Á l’occasion de la sortie d’Un varónnous avons rencontré le réalisateur colombien Fabián Hernández. Avec cet opera prima, il délivre un film coup de poing sur la violence des quartiers défavorisés de Bogotá ainsi que sur une certaine idée de la masculinité toxique, intimement liée à cette représentation de la violence. Dans cette interview, il évoque la genèse du film, le déroulement du tournage et expose sa vision du nouveau cinéma colombien.


Pouvez-vous nous raconter la genèse de votre film ?

J’ai grandi entre les quartiers de Los Martires et Santa Fe au centre de Bogotá. Je faisais partie de groupes, de bandes de rue de ces quartiers. La plupart des situations qui apparaissent dans le film sont des situations que j’ai vécues. À l’époque, avec mon frère, nous répondions à tous les critères d’une masculinité très codifiée. Elle imprégnait nos gestes, notre façon de nous habiller, de parler, de nous battre.

Ça a été vraiment difficile pour moi de regarder en arrière et de parler de mon passé. Finalement, je l’ai fait à travers ce film. Un jour, après un événement très violent qui a marqué à jamais ma vie, j’ai décidé de commencer à écrire. On peut dire que le film vient de là.

Dans Un varón, vous traitez de la violence des quartiers, mais vous explorez aussi et surtout une certaine idée de la masculinité toxique, étroitement liée au crime et à cette même violence…

Je voulais aborder la question de la masculinité, mais en laissant de côté tous les clichés et les stéréotypes que la plupart des films latino-américains nous offrent. Pour moi, il était important d’analyser la violence de façon plus subtile et profonde et de ne pas seulement me contenter de représenter des enfants pauvres et des mâles sauvages.

En réfléchissant sur ce point, les notions de thanatopolitique et de nécropolitique de Michel Foucault m’ont tout de suite interpelé. Elles décrivent à la perfection quelque chose qui se passe dans les quartiers : les hommes doivent montrer qu’ils ont le contrôle d’autres corps pour être souverains et on est souverain quand on détient le pouvoir de tuer. Ce pouvoir de tuer rend les garçons plus machos, plus masculins…

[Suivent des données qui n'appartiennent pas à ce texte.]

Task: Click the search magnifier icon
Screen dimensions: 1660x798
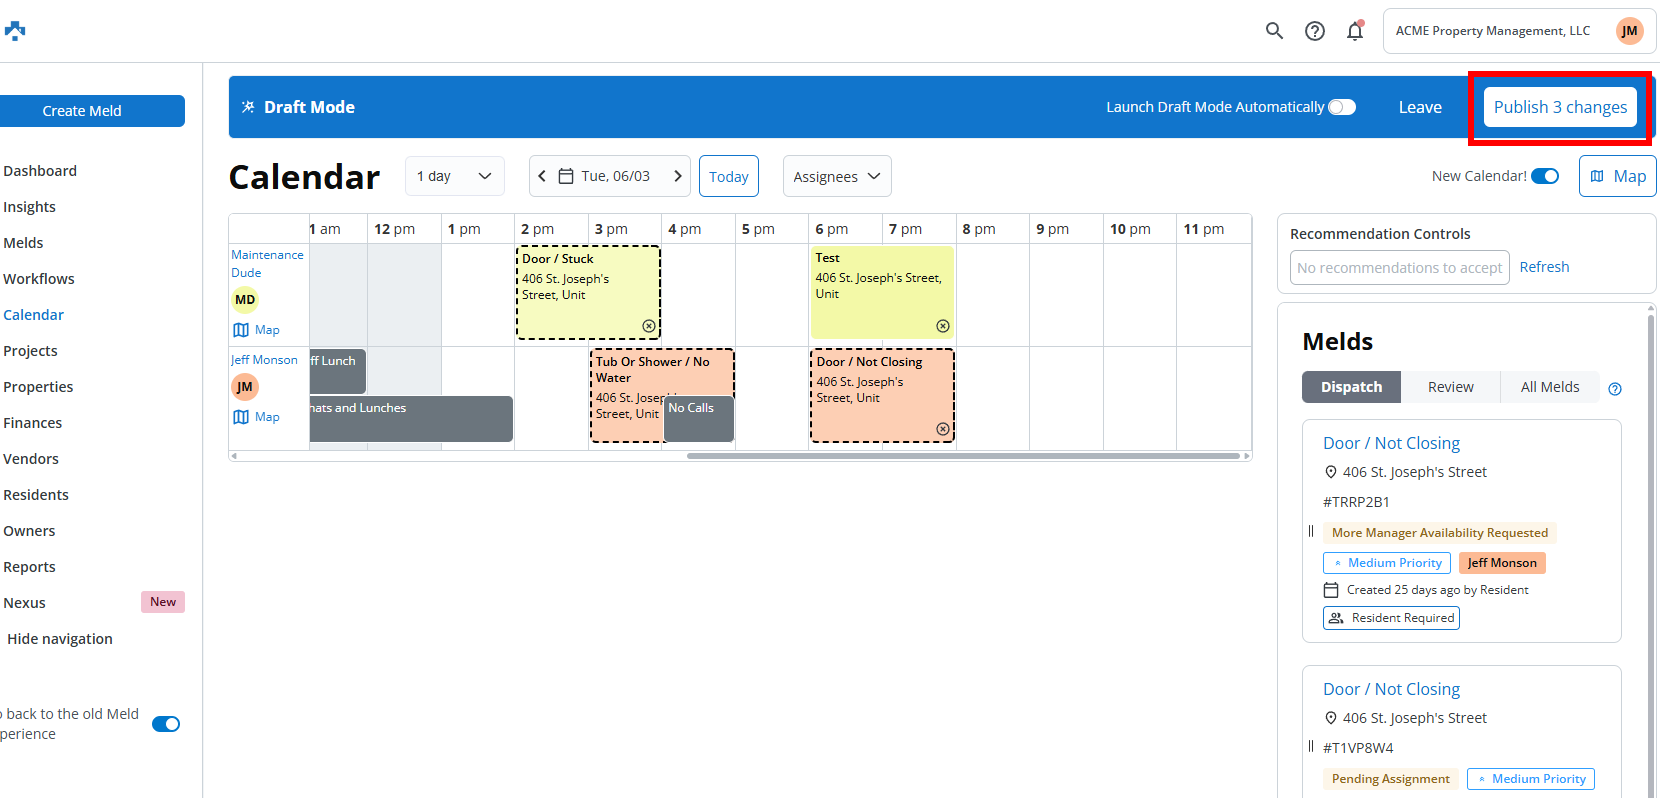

« La plupart des situations qui apparaissent dans le film sont des situations que j’ai vécues »

Le film commence comme un documentaire, mais se transforme rapidement en fiction. Était-ce une façon pour vous de donner encore plus de réalisme à l’histoire ?

Dans presque tout ce que je filme, il y a un fort écho de la réalité sociale dans laquelle je vis. Pour moi, faire des films est un engagement social qui me permet de mettre en lumière certains aspects de la réalité à laquelle j’assiste. Je dois dire que je ne le fais pas d’une manière purement esthétique, stylistique ou quelque chose comme ça. Je filme des choses que je connais, que j’ai vécues ou que j’étudie en profondeur. Évidemment, je me laisse influencer par les circonstances et par la réalité qui m’entoure.

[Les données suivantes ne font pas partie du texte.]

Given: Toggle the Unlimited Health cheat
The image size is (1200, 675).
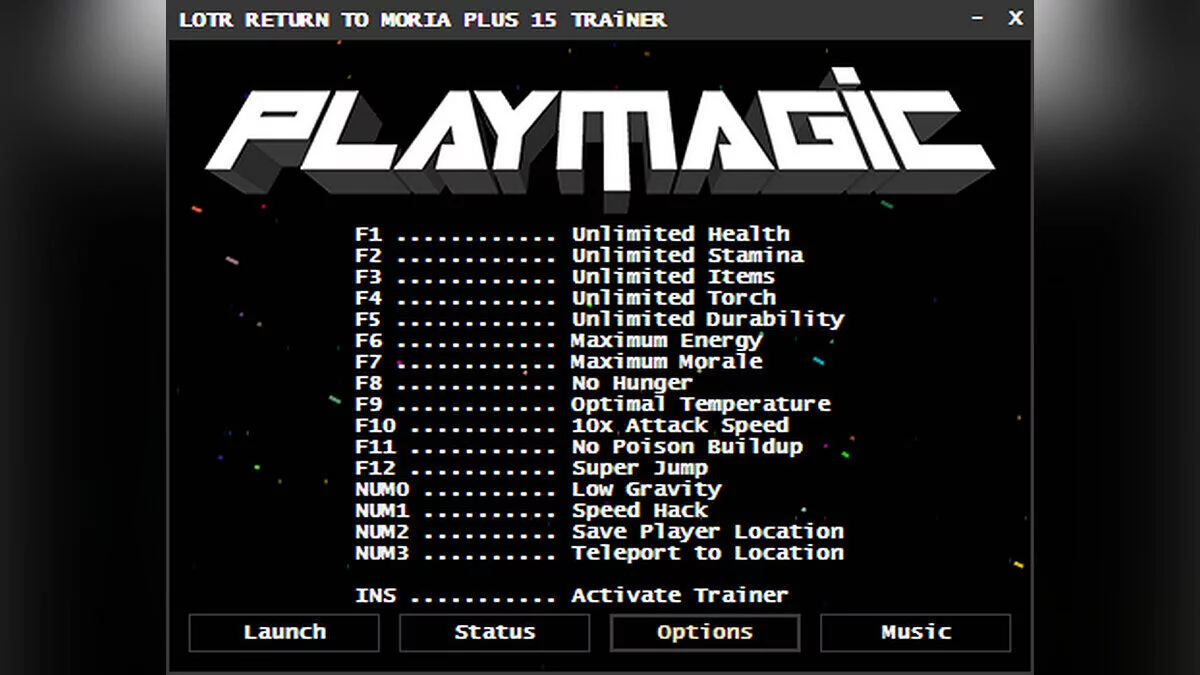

Dès le début, avec mon producteur, nous avons travaillé le film dans ce sens. J’ai écrit quelques dialogues, mais j’ai toujours été très ouvert aux propositions de la vie de plateau, aux idées des acteurs, à l’improvisation. L’improvisation ne veut pas dire qu’on arrive sans idées sur un plateau. Au contraire, c’est justement analyser la réalité des choses pour leur donner une marge de liberté. C’est le cas, par exemple, avec le langage des acteurs. Il est très vivant et je n’ai pas souhaité le limiter. J’ai essayé de réaliser un filtre très honnête, en travaillant à partir d’émotions viscérales, sans trop intellectualiser les choses…

Le protagoniste principal du film, Carlos, sur qui repose une grande partie de l’histoire, est un garçon endurci mais qui, en même temps, possède un côté fragile, quasi féminin. Comment s’est déroulé le casting pour ce personnage ?

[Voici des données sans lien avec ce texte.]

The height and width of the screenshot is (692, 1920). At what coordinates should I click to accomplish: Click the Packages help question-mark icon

Le casting s’est déroulé littéralement avec les garçons des rues du quartier. Pour Felipe, le rôle principal, je l’ai trouvé lors d’un concert de break dance. Le break dance est une discipline que je connais bien et que j’ai déjà pratiqué par le passé. La plupart du casting vient du break danse. Ces sont des garçons qui aiment la danse, le mouvement avec le corps et donc, en quelque sorte, ils savent déjà interpréter.

Pipe, le rôle principal, a été pour moi une révélation. Sa présence au centre d’un groupe d’hommes a tout de suite capté mon attention. Nous sommes devenus des amis. On a beaucoup parlé et une confiance est née qui a finalement permis à Pipe d’apporter ses connaissances et son talent à la création du personnage de Carlos. Pipe est un excellent comédien, avec un niveau de synthèse et d’écoute très important qui lui permet de comprendre les situations et de les résoudre de manière convaincante.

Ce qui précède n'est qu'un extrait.